== WHAT THE TASK ASKS ==
Update the stretch of the material from the line containing "Click the (3/6) step indicator in the title" through the end of the material, replacing "GitHub icon" with "GitHub logo" and keeping everything else the same. Leave the pictures out of your answer.

== DATA PROVIDED ==
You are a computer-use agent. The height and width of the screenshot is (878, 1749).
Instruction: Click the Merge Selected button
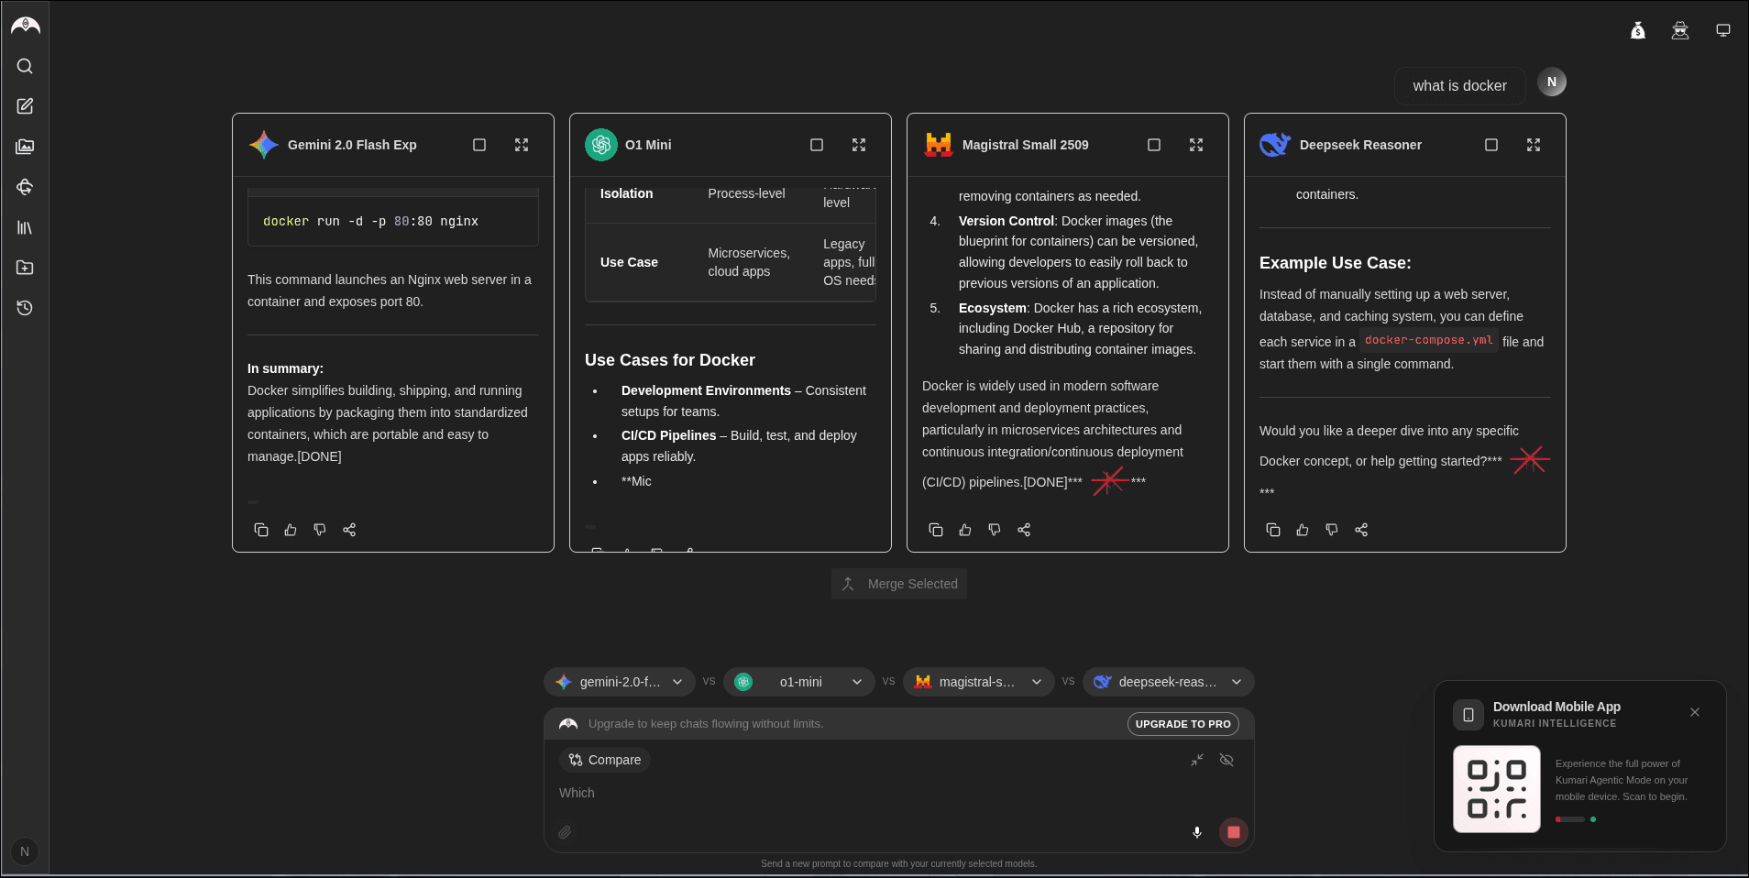[x=897, y=584]
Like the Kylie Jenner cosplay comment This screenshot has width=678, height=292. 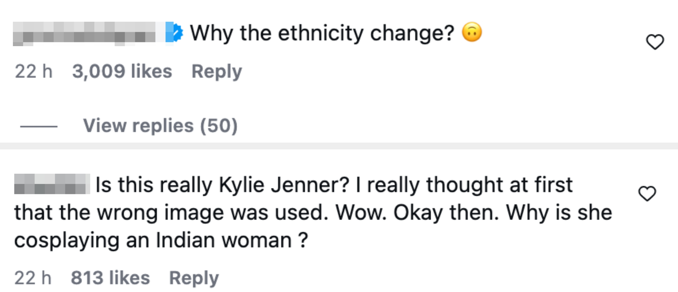[x=647, y=194]
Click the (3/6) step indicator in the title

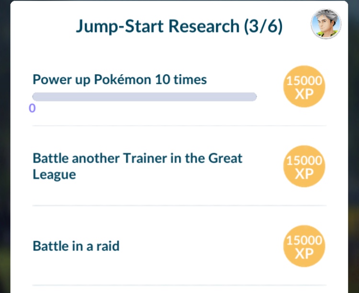pos(263,26)
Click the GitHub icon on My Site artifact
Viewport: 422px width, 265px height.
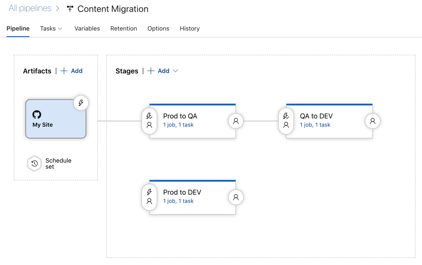tap(37, 115)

== REPLY TO THE EXERCISE ==
Click the (3/6) step indicator in the title

pos(263,26)
Click the GitHub logo on My Site artifact
Viewport: 422px width, 265px height.
tap(37, 115)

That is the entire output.